Bacteriorhodopsin: the effect of bilayer thickness on 2D-array formation, and the structural re-alignment of retinal through the photocycle.
Watts A., Sternberg B., Ulrich AS., Whiteway CA., Seifert G., Sami M., Fisher P., Heyn MP., Wallat I.
From our earlier extensive protein-lipid reconstitution studies, the conditions under which bacteriorhodopsin forms organised 2D arrays in large unilamellar vesicles have been established using freeze-fracture electron microscopy. In a background bilayer matrix of phosphatidylcholine (diC(14:0)), the protein can form arrays only when the anionic purple membrane lipid, phosphatidylglycerol phosphate (or the sulphate derivative) is present. Here we have now extended this work to investigate the effect of bilayer thickness on array formation. Phosphatidylcholines with various chain lengths (diC(12:0), diC(14:0) and diC(16:0)) and which form bilayers of well defined bilayer thickness, have been used as the matrix into which bacteriorhodopsin, together with minimal levels (c. 4-10 lipids per bacteriorhodopsin) of diphytanyl phosphatidyl-glycerol phosphate, has been reconstituted.
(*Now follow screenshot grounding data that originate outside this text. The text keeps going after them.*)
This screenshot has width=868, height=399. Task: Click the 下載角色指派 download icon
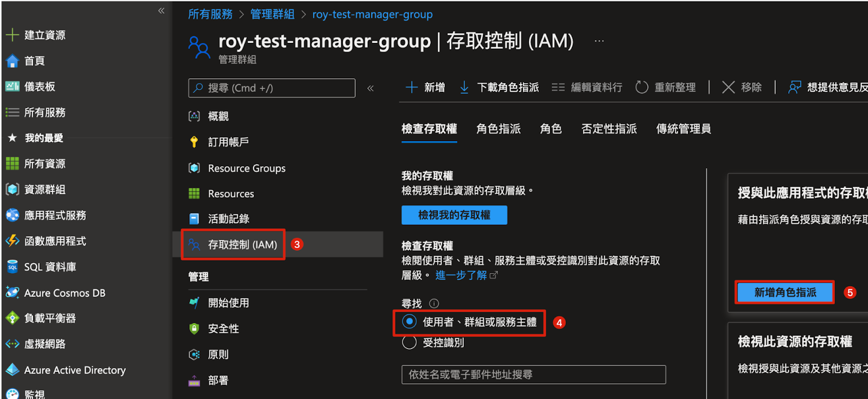click(x=464, y=87)
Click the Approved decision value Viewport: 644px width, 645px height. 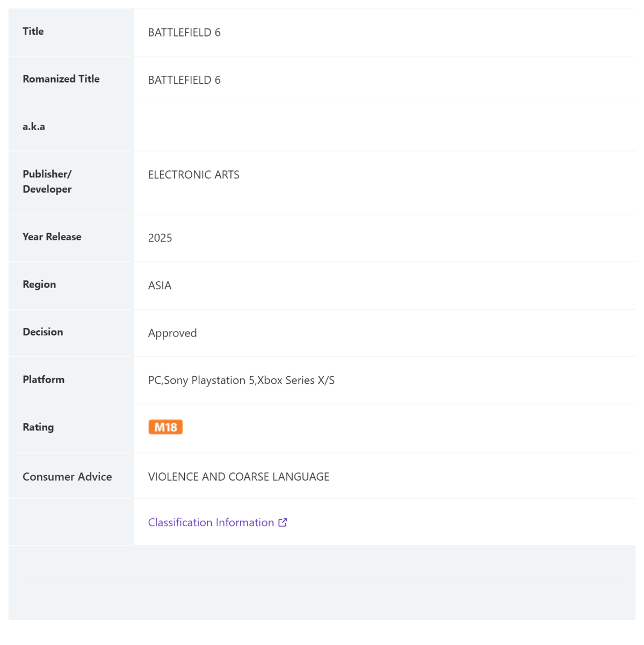tap(172, 333)
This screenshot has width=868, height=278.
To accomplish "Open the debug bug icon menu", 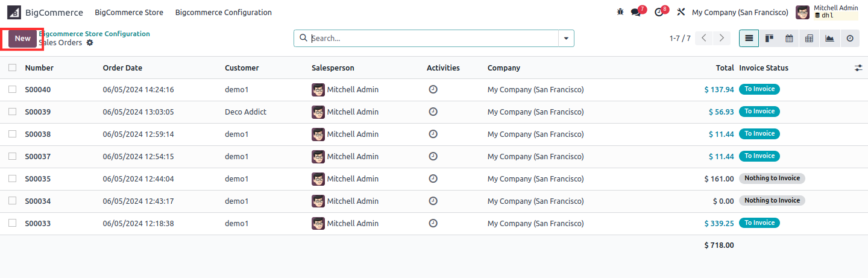I will click(x=620, y=12).
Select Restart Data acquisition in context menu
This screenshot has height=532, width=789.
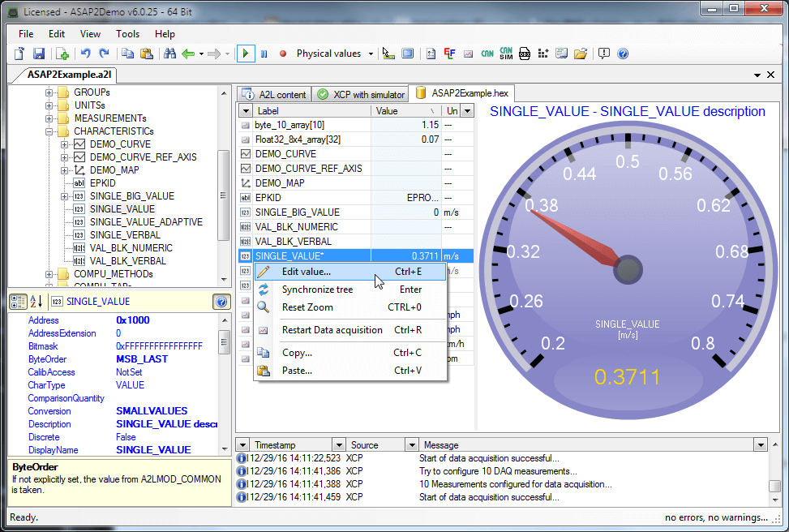(332, 330)
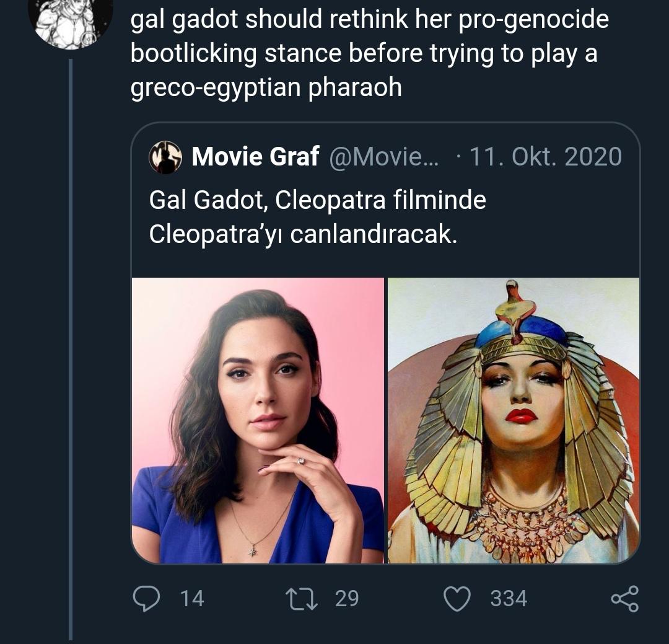Click the 'greco-egyptian pharaoh' text line

point(266,87)
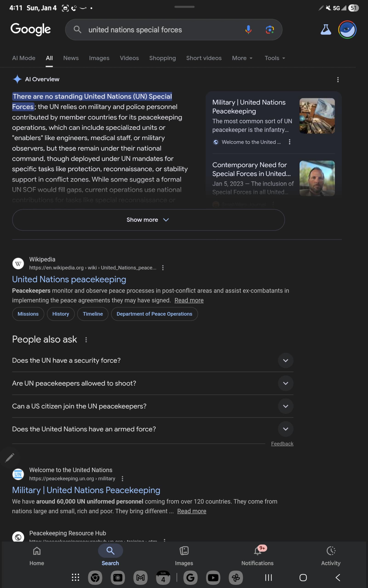Open the More search filters dropdown

(x=242, y=58)
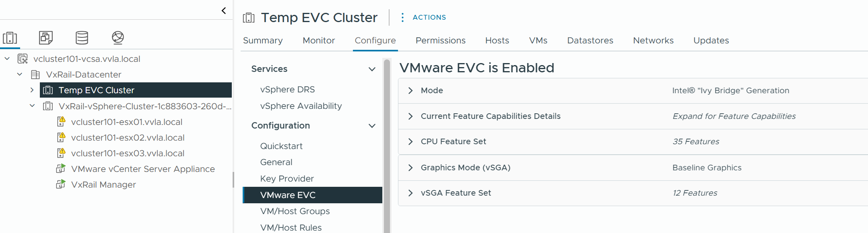Collapse the left navigation panel arrow
The image size is (868, 233).
[x=224, y=11]
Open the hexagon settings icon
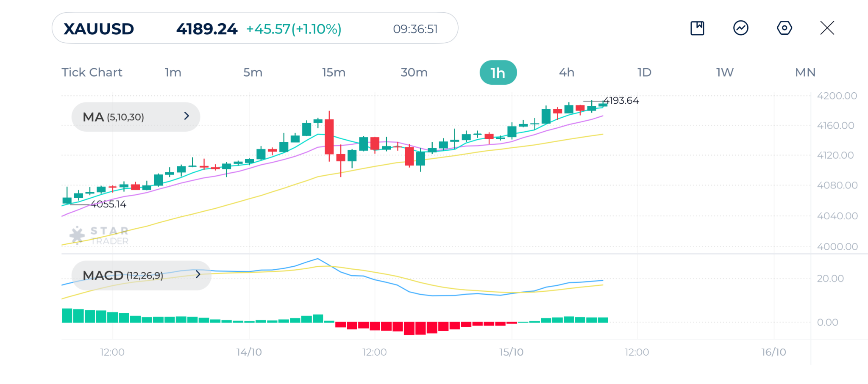 click(784, 28)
Arrays are formed in all complexes and bhickness appears only to alter the type of array formed, either as an orthogonal or as an hexagonal array. Secondly, we have previously deduced the entire conformation of retinal within the bacteriorhodopsin binding pocket in oriented purple membrane fragments. Using solid state deuterium NMR of the specifically deutero-methylated retinal labelled at each of the methyl positions in the molecule, the C-CD(3) bond vectors of the chromophore have been resolved to +/- 2 degrees . The ring conformation is 6-S-trans, but the polyene chain is slightly curved when in the protein binding site. Here, we describe studies on the protein in both the ground state and the trapped M(412)-state of the photocycle, to show that the orientation of the central methyl group (C(19)) on the polyene chain, which is at 40 degrees +/- 1 degrees with respect to the membrane normal, only changes its orientation by approximately 4 degrees upon 13-cis-isomerization. Thus, it is the Schiff base end of the chromophore which moves upon light incidence acting as a local switch on the protein in the photocycle, whilst the ring end of the chromophore moves rather less.